Ahaha, but nobody's perfect ^_^

Plus it is hard to motivate me but if I do get motivated I go crazy. Like little kids and showers. They really don't want to go in but when they're in they don't want to get out.


----------



## Not Meowth (Dec 11, 2008)

When can we has moar artwork?

Whatever you say about it, Milla, this stuff _is_ great :3


----------



## Dark Shocktail (Dec 11, 2008)

Personally I think this old stuff sucks xD''' Hence teh title *points at it*

Hmm, I'll see what I can whip up. Whether it goes here or in a topic of stuff that's been made before 2006...*shrugs* XP


----------



## Not Meowth (Dec 11, 2008)

Dark Shocktail said:


> Personally I think this old stuff sucks xD''' Hence teh title *points at it*
> 
> Hmm, I'll see what I can whip up. Whether it goes here or in a topic of stuff that's been made before 2006...*shrugs* XP


Well, we all think it's awesome ^^ Words can't express how much I love "Foxhog and Hedgefox", and the rest rule too.


----------



## Black hood (Dec 16, 2008)

I htink you artwork is really good. I especially like the 'Gamer Fox' pic, it's awsome!


----------



## Not Meowth (Dec 17, 2008)

You absolutely must post the ear-nomming one you drew for me and Dwagie.
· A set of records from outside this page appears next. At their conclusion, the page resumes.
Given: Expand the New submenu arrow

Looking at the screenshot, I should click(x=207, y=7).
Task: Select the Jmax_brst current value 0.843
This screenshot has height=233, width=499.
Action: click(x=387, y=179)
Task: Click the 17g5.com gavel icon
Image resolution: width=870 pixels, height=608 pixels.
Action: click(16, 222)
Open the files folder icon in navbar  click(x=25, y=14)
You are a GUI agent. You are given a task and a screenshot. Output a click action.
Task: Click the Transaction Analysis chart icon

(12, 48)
It is far too epic to not show people. :3


----------



## Dark Shocktail (Dec 17, 2008)

*sigh*

Well....despite this thread being full of old crap....I will post up the pic Mike speaks of XD Consider it comparison!






A picture of Dwagie (the Lucario), Mike (in the middle) and myself (on Mike's other side). Me and Dwagie have a thing for biting his ears, so yeah. A christmas pressie for both of them from me ^^'''''


----------



## Not Meowth (Dec 17, 2008)

Hooray ^^

While it's up, let me ask- anyone _else_ think I seem to be enjoying that a bit _too_ much? XD Especially if you misjudge the emotion conveyed by the sigh and the facial expression...

(And for the hundredth time, it's not crap! *huggles*)


----------



## Kali the Flygon (Dec 17, 2008)

lucky guy... Yeah, you might have to watch out for that, Mike. Are your ears numb by now?

It's a pretty nice pic btw ^^


----------



## Not Meowth (Dec 19, 2008)

Kali the Flygon said:


> lucky guy...


Ehehe~ ;=3


> Yeah, you might have to watch out for that, Mike. Are your ears numb by now?


Nah, I'm used to the chewing. That or it's destroyed all the nerve endings in my ears... XD


----------